SEX: Not yet. Still waiting for the right person.
DESIRED POSITION: Company’s President or Vice President. But seriously, whatever’s available. If I was in a position to be picky, I wouldn’t be applying here in the first place.
DESIRED SALARY: $185,000 a year plus stock options and a Michael Ovitz style severance package. If that’s not possible, make an offer and we can haggle.
EDUCATION: Yes.
LAST POSITION HELD: Target for middle management hostility.
SALARY: Less than I’m worth.
MOST NOTABLE ACHIEVEMENT: My incredible collection of stolen pens and ‘post-it’ notes.

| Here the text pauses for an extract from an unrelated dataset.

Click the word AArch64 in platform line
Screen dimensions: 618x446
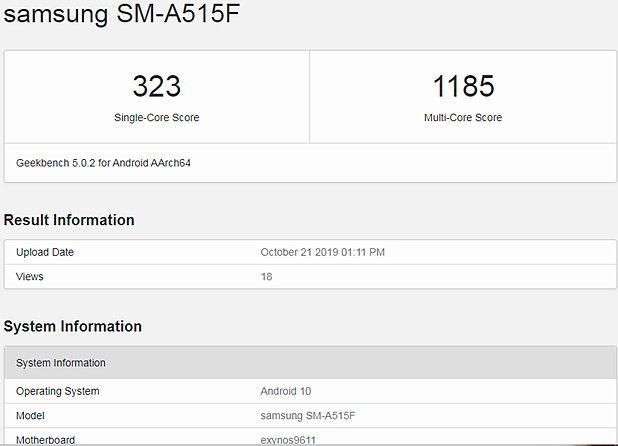[x=170, y=162]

REASON FOR LEAVING: It sucked.
AVAILABLE FOR WORK: Of course. That’s why I’m applying.
PREFERRED HOURS: 1:30 – 3:30pm., Monday, Tuesday and Thursday.
DO YOU HAVE ANY SPECIAL SKILLS?: Yes, but they’re better suited to a more intimate environment.
MAY WE CONTACT YOUR CURRENT EMPLOYER?: If I had one, would I be here?
DO YOU HAVE ANY PHYSICAL CONDITIONS THAT WOULD PROHIBIT YOU FROM LIFTING UPTO 50lbs?: 50lbs. of what?
DO YOU HAVE A CAR?: I think the appropriate question here would be “Do you have a car that runs?”
HAVE YOU RECEIVED ANY SPECIAL AWARDS OR RECOGNITION?:
I may already be the winner of the Publishers Clearinghouse Sweepstakes.
DO YOU SMOKE?: On the job, no, on my breaks, yes.
WHAT WOULD YOU LIKE TO BE DOING IN FIVE YEARS?: Living in the Bahamas with a fabulously wealthy dumb blond supermodel who thinks I’m the greatest thing since sliced bread. Actually, I’d like to be doing that now.
DO YOU CERTIFY THAT THE ABOVE IS TRUE AND COMPLETE TO THE BEST OF YOUR KNOWLEDGE?: Yes. Absolutely.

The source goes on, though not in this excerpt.